During that vote, anti-austerity rioters clashed with police in Rome, Milan and Turin, among other cities.
On Friday, no clashes were reported in the hours leading up to Friday's confidence vote in the Chamber of Deputies.
Monti was recently chosen to lead the country after Italy's spiralling financial crisis doomed Silvio Berlusconi's three and a half year government.
Monti is under enormous pressure to boost growth and bring down Italy's high debt, not only to save Italy from succumbing to the debt crisis but to prevent a catastrophic disintegration of the common euro currency.

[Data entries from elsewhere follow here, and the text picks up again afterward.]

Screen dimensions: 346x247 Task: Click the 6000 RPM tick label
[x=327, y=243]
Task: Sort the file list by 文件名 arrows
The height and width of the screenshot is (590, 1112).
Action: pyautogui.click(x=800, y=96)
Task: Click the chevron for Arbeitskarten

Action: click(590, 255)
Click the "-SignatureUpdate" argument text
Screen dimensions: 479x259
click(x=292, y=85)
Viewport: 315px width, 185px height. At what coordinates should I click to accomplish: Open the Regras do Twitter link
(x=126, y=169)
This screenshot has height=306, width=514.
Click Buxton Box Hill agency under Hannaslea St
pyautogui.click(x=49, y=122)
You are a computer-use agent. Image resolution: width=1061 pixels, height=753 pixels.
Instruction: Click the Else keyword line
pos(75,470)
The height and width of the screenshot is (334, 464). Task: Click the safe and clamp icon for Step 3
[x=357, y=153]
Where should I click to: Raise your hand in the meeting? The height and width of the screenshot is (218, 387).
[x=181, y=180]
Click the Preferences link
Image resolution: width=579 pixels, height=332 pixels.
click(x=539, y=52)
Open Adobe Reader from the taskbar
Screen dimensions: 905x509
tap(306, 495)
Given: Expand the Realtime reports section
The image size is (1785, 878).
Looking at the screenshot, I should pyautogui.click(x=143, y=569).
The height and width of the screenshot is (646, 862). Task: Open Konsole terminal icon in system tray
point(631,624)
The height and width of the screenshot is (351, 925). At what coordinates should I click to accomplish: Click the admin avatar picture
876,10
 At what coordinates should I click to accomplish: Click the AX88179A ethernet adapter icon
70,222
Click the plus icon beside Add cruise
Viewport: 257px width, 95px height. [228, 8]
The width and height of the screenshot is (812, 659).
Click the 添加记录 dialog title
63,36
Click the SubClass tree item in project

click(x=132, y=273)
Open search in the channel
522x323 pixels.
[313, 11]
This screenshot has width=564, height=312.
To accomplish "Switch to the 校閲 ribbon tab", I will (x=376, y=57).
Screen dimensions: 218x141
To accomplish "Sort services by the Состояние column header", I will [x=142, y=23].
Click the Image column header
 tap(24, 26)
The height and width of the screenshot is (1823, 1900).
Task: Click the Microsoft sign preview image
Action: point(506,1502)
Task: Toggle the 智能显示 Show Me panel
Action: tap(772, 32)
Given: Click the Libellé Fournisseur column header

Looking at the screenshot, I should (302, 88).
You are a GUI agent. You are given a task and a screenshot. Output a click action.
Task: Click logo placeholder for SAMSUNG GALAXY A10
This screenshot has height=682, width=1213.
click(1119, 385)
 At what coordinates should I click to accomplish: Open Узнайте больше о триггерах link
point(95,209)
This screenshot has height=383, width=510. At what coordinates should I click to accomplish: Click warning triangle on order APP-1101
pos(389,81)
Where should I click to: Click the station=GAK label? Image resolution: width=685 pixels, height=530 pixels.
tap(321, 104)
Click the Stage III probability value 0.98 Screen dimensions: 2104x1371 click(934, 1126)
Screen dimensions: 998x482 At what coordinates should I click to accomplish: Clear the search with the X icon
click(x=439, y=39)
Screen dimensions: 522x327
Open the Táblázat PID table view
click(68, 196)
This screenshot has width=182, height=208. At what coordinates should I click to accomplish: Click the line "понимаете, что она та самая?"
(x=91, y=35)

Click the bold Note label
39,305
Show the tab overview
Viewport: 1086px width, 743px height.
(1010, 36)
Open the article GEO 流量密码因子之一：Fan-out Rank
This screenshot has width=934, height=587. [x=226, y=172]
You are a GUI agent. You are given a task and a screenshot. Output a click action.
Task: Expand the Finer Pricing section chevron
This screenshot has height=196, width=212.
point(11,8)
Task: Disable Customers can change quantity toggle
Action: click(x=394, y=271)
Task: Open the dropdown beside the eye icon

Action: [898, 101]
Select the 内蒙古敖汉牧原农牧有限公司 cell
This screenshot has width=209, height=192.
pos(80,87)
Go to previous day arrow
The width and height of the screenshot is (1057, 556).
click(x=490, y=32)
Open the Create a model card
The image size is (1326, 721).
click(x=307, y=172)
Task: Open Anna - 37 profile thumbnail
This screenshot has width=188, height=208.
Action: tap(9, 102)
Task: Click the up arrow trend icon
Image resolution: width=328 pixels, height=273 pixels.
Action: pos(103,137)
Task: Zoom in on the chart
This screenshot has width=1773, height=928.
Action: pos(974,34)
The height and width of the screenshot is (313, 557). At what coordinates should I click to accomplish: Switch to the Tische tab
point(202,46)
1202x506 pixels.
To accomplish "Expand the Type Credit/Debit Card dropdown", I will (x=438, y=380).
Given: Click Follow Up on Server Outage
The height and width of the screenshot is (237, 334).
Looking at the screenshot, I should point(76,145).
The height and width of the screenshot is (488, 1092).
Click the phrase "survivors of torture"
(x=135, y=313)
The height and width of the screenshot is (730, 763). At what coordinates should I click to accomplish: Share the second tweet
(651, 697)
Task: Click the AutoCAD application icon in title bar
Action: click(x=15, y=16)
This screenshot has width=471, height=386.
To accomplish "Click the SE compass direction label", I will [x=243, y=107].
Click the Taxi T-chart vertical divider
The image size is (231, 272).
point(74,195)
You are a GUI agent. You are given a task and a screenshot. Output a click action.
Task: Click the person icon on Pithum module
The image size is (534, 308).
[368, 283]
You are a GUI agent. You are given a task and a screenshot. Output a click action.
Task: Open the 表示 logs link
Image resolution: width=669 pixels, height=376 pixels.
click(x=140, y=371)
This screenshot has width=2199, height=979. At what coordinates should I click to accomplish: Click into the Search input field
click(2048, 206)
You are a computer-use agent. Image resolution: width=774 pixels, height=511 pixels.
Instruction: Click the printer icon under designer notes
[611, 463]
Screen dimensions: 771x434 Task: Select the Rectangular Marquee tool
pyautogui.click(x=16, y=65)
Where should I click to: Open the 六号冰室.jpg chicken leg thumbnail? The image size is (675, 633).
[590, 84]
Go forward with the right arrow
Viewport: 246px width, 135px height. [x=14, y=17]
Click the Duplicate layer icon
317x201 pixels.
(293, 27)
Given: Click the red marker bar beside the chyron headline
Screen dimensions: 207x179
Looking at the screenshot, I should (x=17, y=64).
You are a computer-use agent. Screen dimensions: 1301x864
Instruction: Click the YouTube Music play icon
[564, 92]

In his speech to parliament on Friday he said he was convinced that the "political crisis affecting the world, and Europe and Italy in particular, was caused by extremely serious faults by the financial institutions and the financial markets."
He also discussed his halting, as the then European Competition Commissioner, of the merger of US companies General Electric and Honeywell in 2001, saying that the US President at the time, George W. Bush, tried to put pressure on his decision.
Europe has already bailed out three small countries, Greece, Ireland and Portugal, but the Italian economy, the third largest in the 17-nation eurozone, is deemed too big for Europe to rescue.
Borrowing costs on 10-year Italian bonds were at 6.75 percent on Friday, after spiking briefly at over 7 percent Thursday, a level that had forced those other countries into bailouts.